__Document section__.
»»

Wednesday, March 20, 2013

Commemorating An Original Punk Moment: Stravinsky's 'Rite Of Spring'

Today  marks the centennial of the ballet's premiere (Incidentally, if you have the  money, you can buy an annotated facsimile of the autograph full score, produced for the centennial).

100 years ago, the subversively creative team of Nijinsky and Stravinsky premiered Rite Of Spring in Paris to a crowd that rioted in disbelief and outrage, making the event one of the original protopunk moments of our time.




Stravinsky loved to take full credit for his work creating the ruckus, but other accounts confirm it wasn't just the music.
It's easy to see from the original choreographic reconstruction, brought to light by the Joffrey Ballet in 1989, why the dance  -- maybe even more so than the score alone -- created such an uproar. The antithesis of ballet's flighty heavenbound trajectories, this was movement firmly  rooted in the earth: pelvis and belly, contraction and restriction and struggle. Even after 90 years of modern dance, the original mold-shattering work is still bracingly fresh in many ways.

««

__Directions__.
**a)** According to the post about the Rite of Spring centennial, who brought the original choreographic reconstruction to light, and in what year?
**b)** Extend the post on the Rite of Spring centennial past its final sentence.

__Entries provided__.
»»

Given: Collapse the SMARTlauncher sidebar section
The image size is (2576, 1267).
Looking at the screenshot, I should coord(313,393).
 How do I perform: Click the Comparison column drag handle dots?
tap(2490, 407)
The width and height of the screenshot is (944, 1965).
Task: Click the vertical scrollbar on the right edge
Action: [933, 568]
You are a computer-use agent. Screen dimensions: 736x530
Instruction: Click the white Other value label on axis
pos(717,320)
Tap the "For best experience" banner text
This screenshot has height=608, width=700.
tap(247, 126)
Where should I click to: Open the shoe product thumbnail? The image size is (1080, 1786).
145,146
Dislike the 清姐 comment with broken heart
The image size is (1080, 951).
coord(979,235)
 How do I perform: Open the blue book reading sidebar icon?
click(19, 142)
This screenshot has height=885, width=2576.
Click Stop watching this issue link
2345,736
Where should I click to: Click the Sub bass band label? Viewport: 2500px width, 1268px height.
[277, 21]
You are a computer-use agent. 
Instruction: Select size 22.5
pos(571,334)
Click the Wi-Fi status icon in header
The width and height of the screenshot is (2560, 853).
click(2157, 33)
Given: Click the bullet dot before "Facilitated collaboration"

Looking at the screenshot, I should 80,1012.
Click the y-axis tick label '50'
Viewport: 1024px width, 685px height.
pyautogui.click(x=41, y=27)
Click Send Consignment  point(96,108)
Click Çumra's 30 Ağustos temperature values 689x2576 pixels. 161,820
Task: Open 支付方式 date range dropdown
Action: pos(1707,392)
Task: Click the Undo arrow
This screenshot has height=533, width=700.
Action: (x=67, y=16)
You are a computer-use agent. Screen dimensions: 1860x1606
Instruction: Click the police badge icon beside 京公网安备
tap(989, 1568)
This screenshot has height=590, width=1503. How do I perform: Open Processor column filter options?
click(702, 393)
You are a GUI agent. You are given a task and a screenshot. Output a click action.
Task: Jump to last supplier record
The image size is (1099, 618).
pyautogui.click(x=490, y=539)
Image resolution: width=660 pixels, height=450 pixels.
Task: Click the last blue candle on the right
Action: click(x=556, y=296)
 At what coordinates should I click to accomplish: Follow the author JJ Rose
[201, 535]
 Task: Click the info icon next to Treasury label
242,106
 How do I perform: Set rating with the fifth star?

««

__Task responses__.
**a)** The Joffrey Ballet, in 1989.

**b)**
Other versions abound, of course, with varying artistic impact.  The 1959 Bejart version of boy meets girl, boy mates girl doesn't age well: 54 years later, it's facile and obvious, titillating dated shock value but not much depth:



. Far more compelling are both the haunting, thought-provoking version by Pina Bausch :



 and the terrifiying lonely vulnerability captured by Angelin Preljocaj (warning: the last segment of Preljocaj's version  contains full nudity, but it seems well served in context ).
 :




Preljocaj's take is somewhat sporadic and veers a little more to the hormonal come-hither aspects of Bejart's work than Bausch's piece, which  puts a powerful spin on the tale of sacrifice as societal renewal implicit in the original.  Preljocaj mixes both elements and with a sexuality much more seductive and complex than Bejart's soft-porn antics. 
Overall, Preljocaj' take is a dark and lonely piece and triumphs over its weaker moments.

But it all started 100 years ago with that original subversion in Paris.

Raising a glass to the masters and to any art that defies the odds and breaks convention everywhere.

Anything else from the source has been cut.